The Stone Tape Theory

The vaults are constructed of limestone and sandstone—materials some believe record psychic impressions.

The Sealing

When the vaults were sealed, they became a contained environment. Whatever energy existed was trapped, intensifying over 100 years.

Still-Buried Sections

Many vault chambers remain sealed. What remains inside is unknown. The opened vaults may only hint at what lies in the still-buried sections.

The Spiritual Presence

Those sensitive to paranormal phenomena describe the vaults as spiritually dense:

Medium Reports:

  • Overwhelming presence of spirits
  • Layers of time existing simultaneously
  • Both aggressive and gentle entities
  • Children seeking attention and comfort
  • Lost souls unaware they’ve died

Energy Quality: Different vaults have different “feels”:

  • Some oppressive and threatening
  • Some sad and lonely
  • Some childlike and playful
  • Some completely empty (or hiding something)

Edinburgh’s Underground

The vaults are only part of Edinburgh’s underground. The city sits on top of centuries of buried streets and buildings:

Mary King’s Close: A 17th-century street sealed after plague, now a tourist attraction.

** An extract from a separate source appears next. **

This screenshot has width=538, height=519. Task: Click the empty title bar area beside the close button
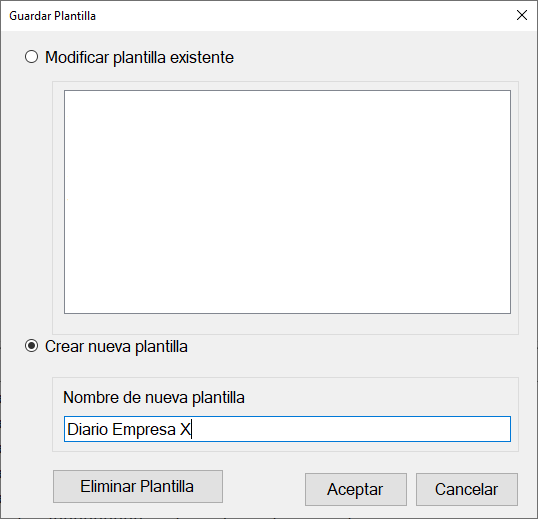(302, 16)
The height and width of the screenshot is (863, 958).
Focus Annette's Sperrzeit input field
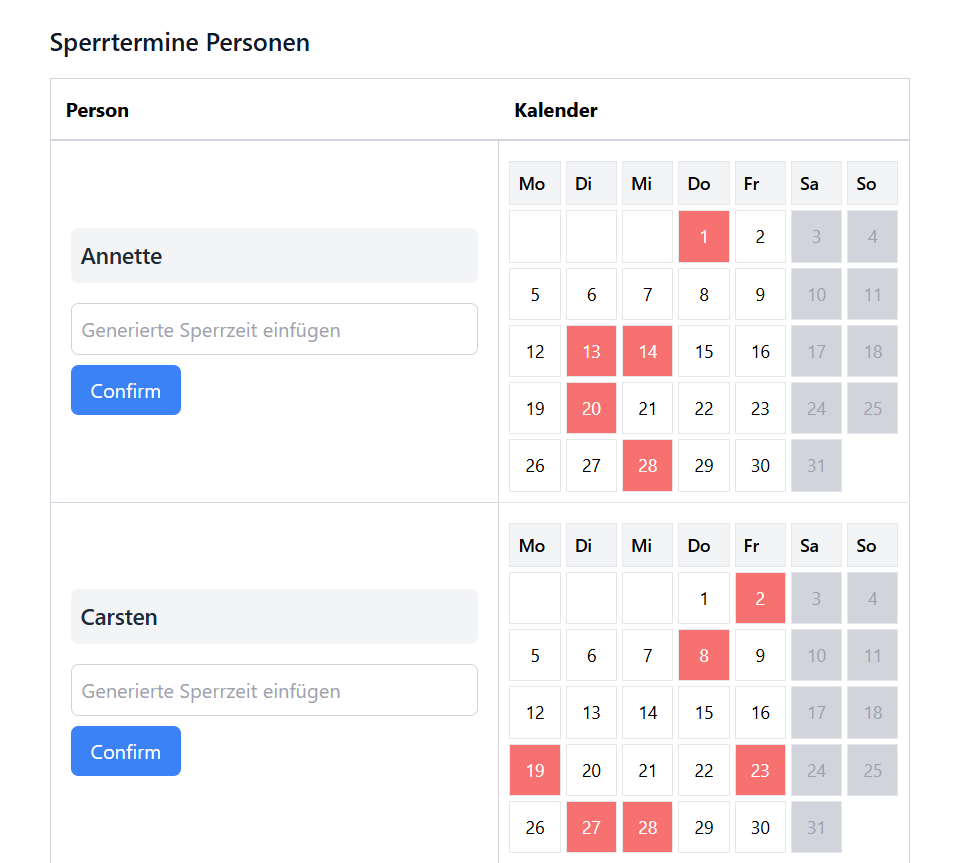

Other Buried Streets: Sections of old Edinburgh remain unexplored beneath modern buildings.

The Pattern: Edinburgh has a history of burying its problems—and those problems, it seems, don’t stay buried.


Beneath the tourist streets of Edinburgh lies another city—a dark, damp labyrinth where the poor and desperate lived and died. The vaults were sealed to hide the shame, but when they were reopened, something came out with them. Today, visitors descend beneath the Royal Mile and encounter footsteps that follow, children that tug at their clothes, and a presence that watches from the darkness. Edinburgh buried its past. But the past, it seems, is not ready to stay buried.